Moreover institutions that can create a sense of place need planning, so that they are symbiotic and not redundant.
A master plan for institutions is every bit as important as a master plan for physical design.
Institutional Place-making
Place-making is normally a phrase which is attributed to physical place. But institutions are places too, and they need to be designed with as much care as physical places.
Institutional place-making can be approached from the standpoint of a physical place, or from the standpoint of a virtual place.
From the vantage point of a physical place
From a physical place, such as Serenbe, obviously place-making is about building a vibrant community. No matter how beautiful or sustainable or well-thought-out the physical place is, every community will be made more vibrant by the institutions that are a part of it. Again, using Serenbe as an example, the Blue Eyed Daisy is a bit hard to imagine as an institution, but is it? Architecturally, there is no doubt in the minds of Serenbe residents that it is a place.
The question arises: what is the institutional master plan for a physical place? No one questions the need for a master plan for a community. In Serenbe, Phil Tabb laid out a brilliant master physical plan, and continues to evolve it, update it, etc. In like manner, Serenbe needs an institutional place-making master plan, and is creating it and evolving it every year.

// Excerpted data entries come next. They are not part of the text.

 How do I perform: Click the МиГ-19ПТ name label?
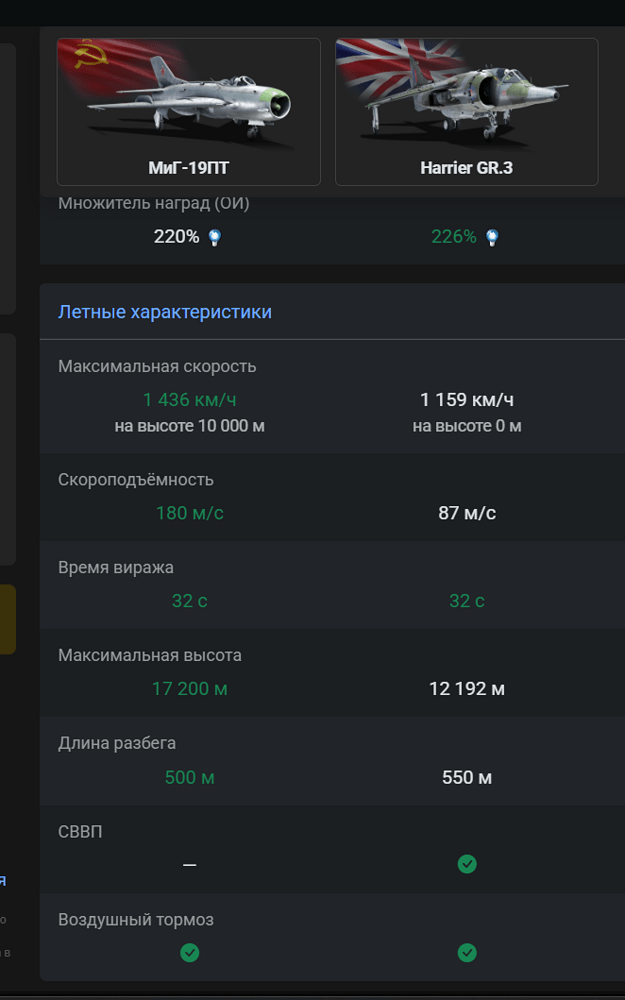[x=189, y=168]
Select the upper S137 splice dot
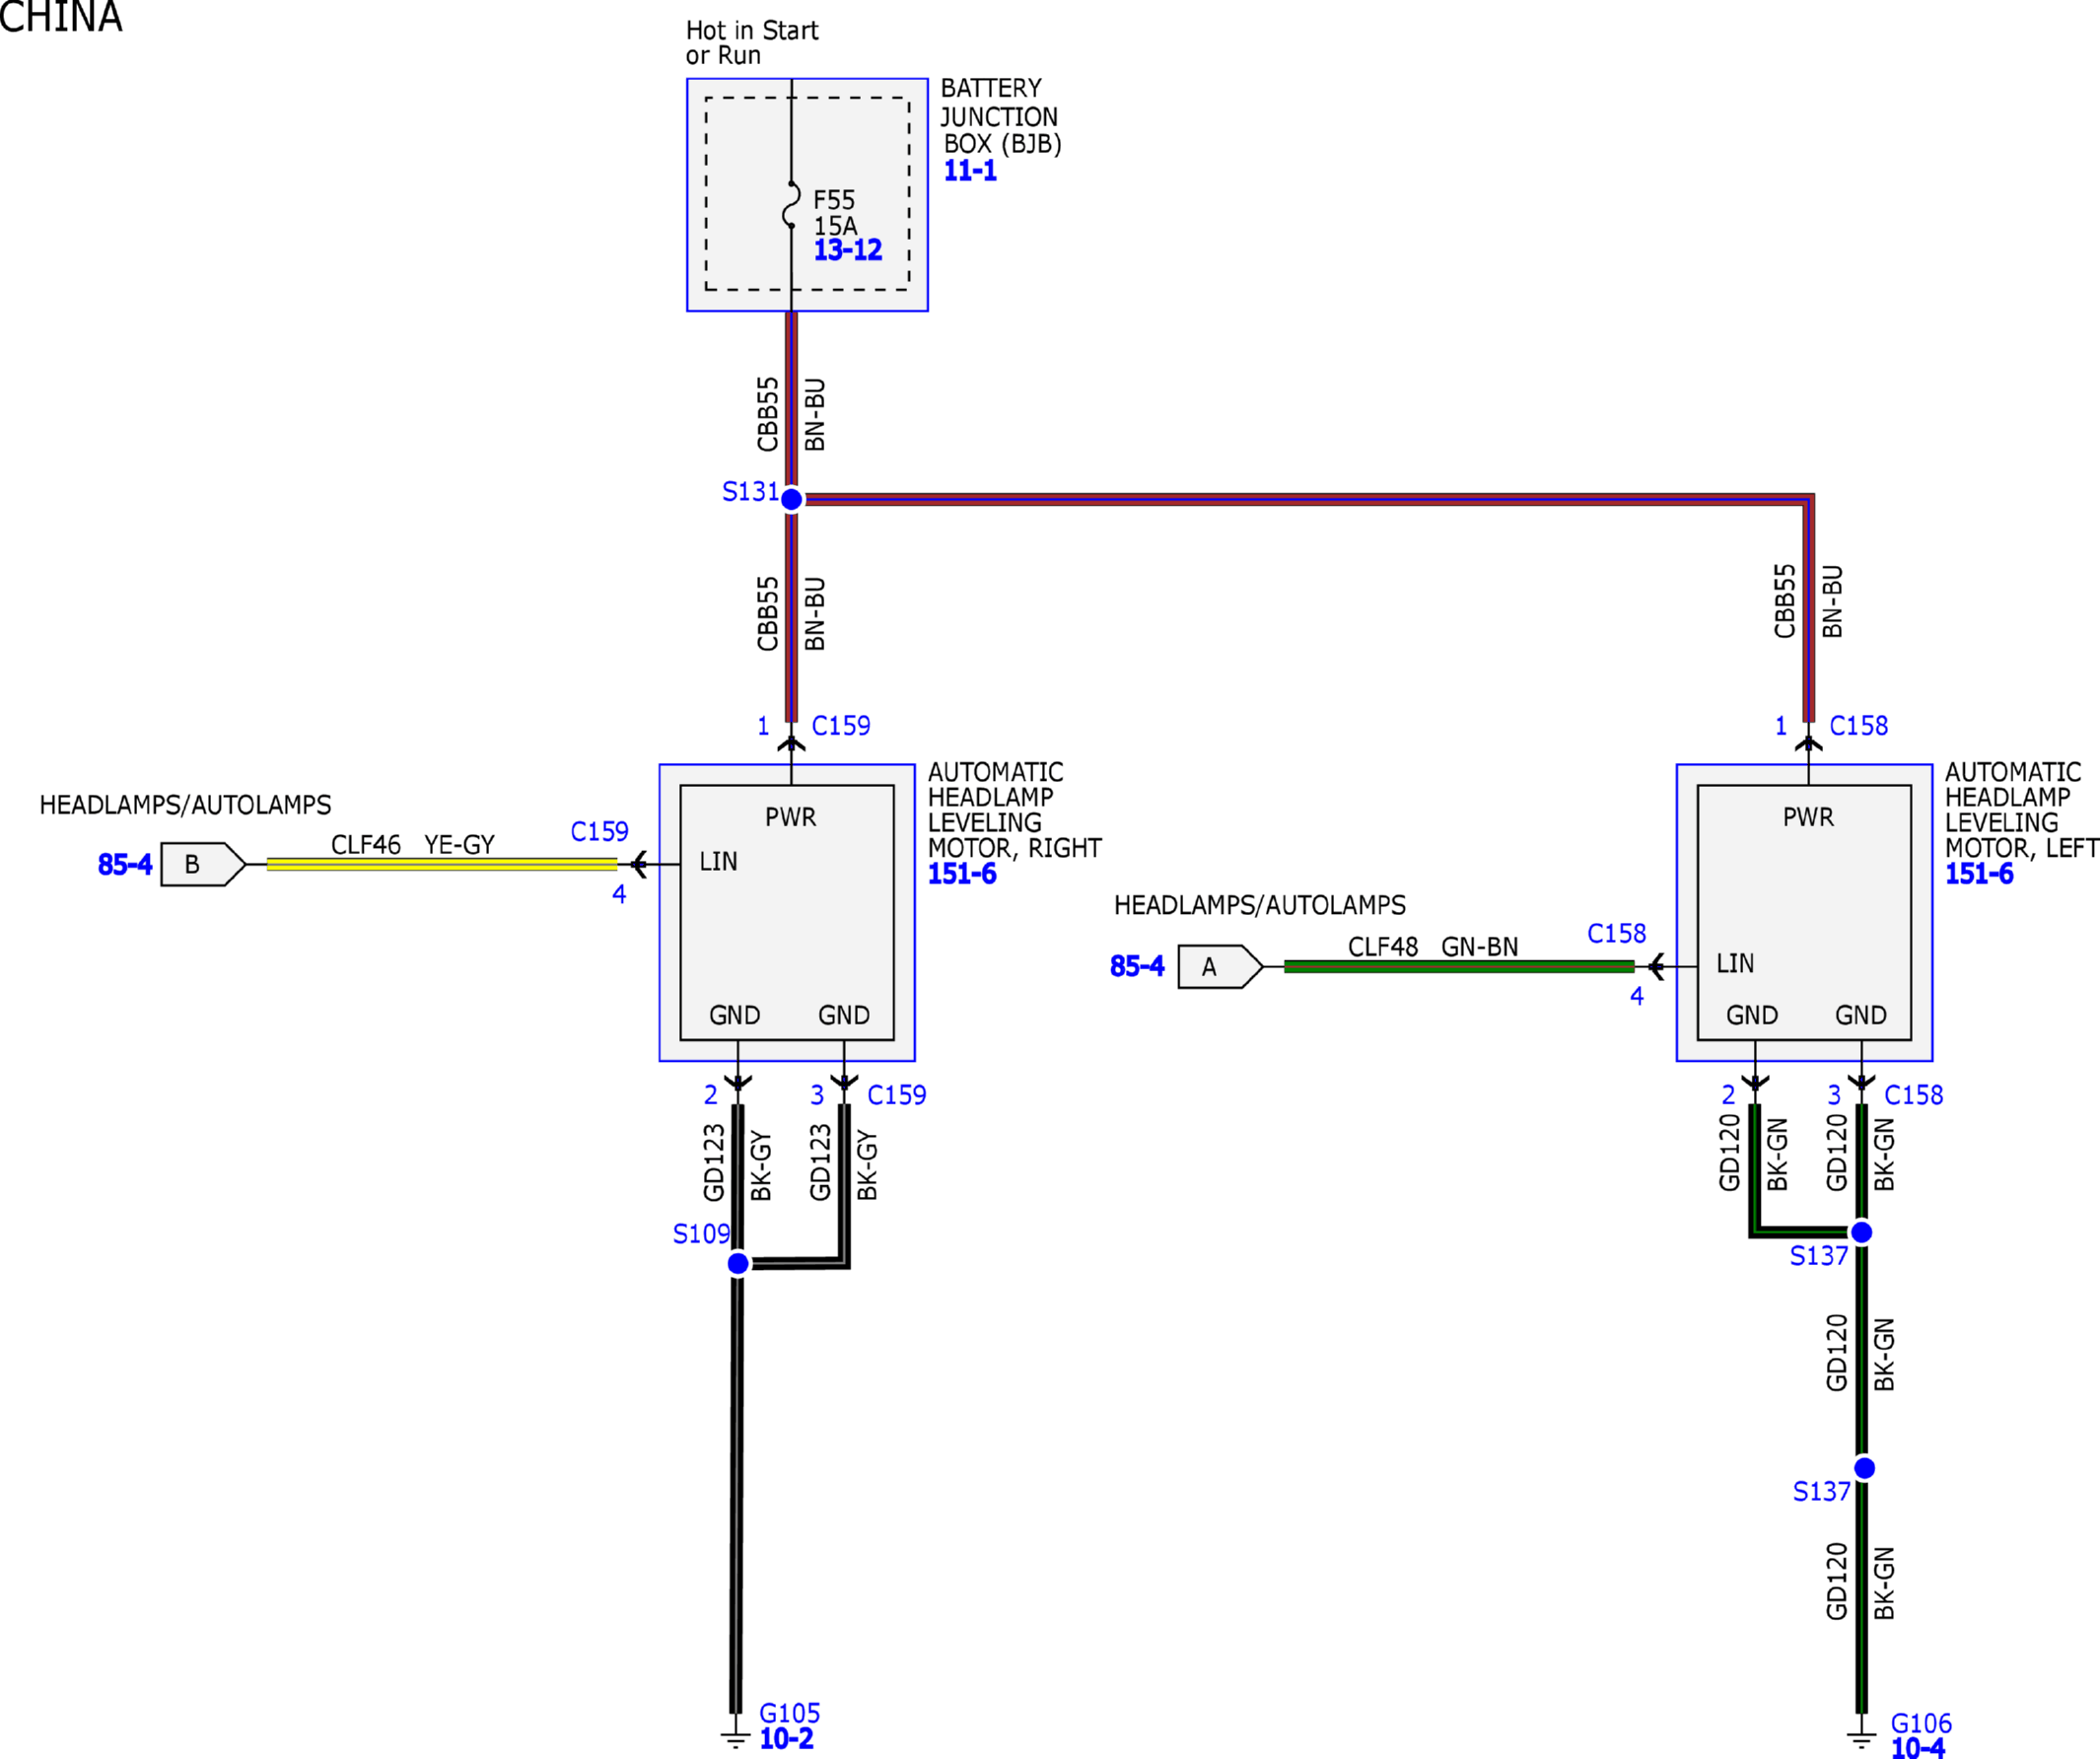This screenshot has height=1759, width=2100. 1861,1232
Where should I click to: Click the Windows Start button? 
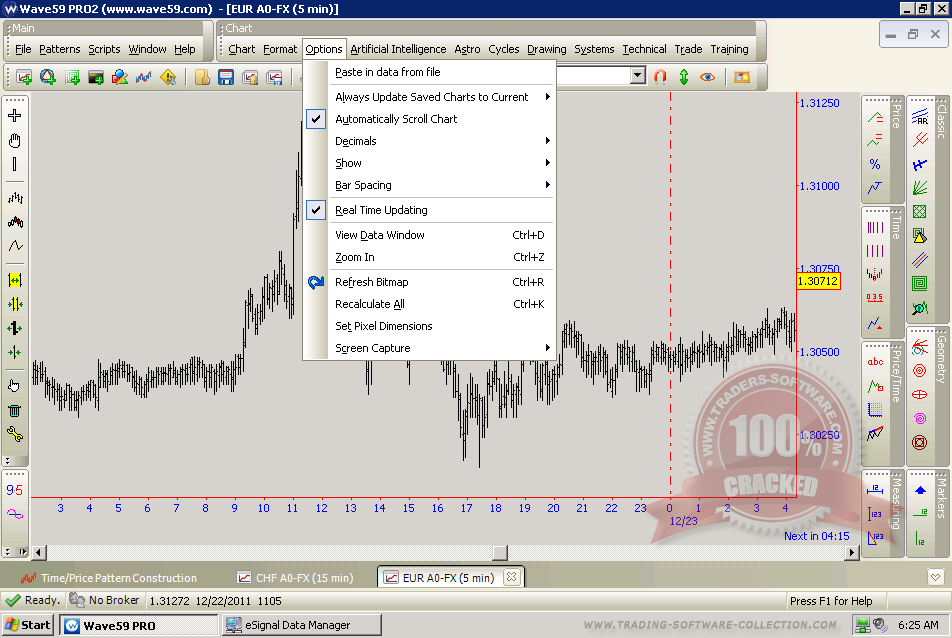point(28,625)
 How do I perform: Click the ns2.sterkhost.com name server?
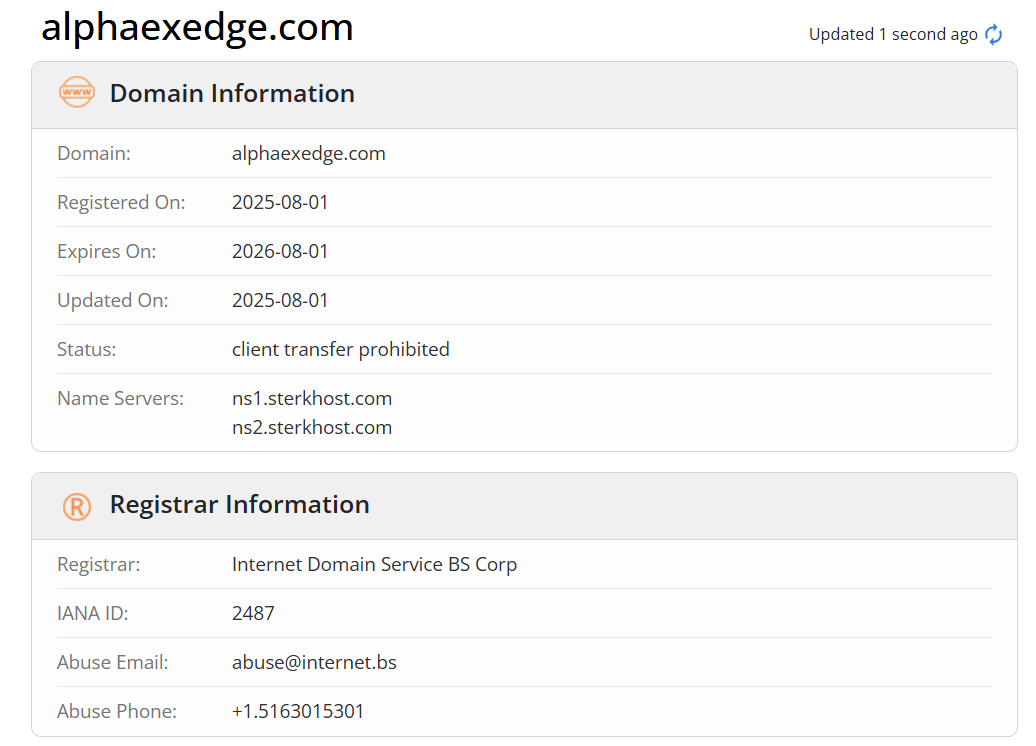[312, 428]
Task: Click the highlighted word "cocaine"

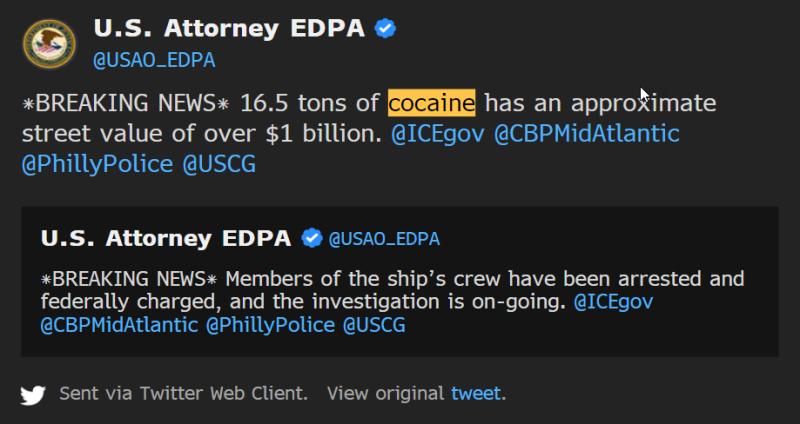Action: (x=431, y=103)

The emergence of the Serenbe Playhouse as a major institution that brings joy to Serene residents and non-residents alike is just one example of institutional place-making. The Serenbe Institute, The Photography Institute and the Chattahoochee Hill Charter School are other examples.
From the vantage point of a virtual place
Any institution must choose – will it be in one physical place, or many? Will it have a virtual presence and a physical presence? If yes, which will be the stronger component? Amazon, for example, skews its institutional place-making to virtual. Starbucks, as a second example, skews its place-making to be physical.
Will the institution be designed to appeal primarily to local sensibilities or to global sensibilities? McDonalds clearly strives for a global appeal, as do most well-known global brands. Starbucks, again, is a counter-example – of a global brand that strives to present itself as very local.
The point is that institutional place-making architecture is a very real need. Good institutional place-making has an architecture all its own. It starts with a master plan, and evolves into governance issues, technology platform issues, unit-business-model issues etc. Doing it well for any physical place makes that place really special. Doing it poorly is recipe for disaster.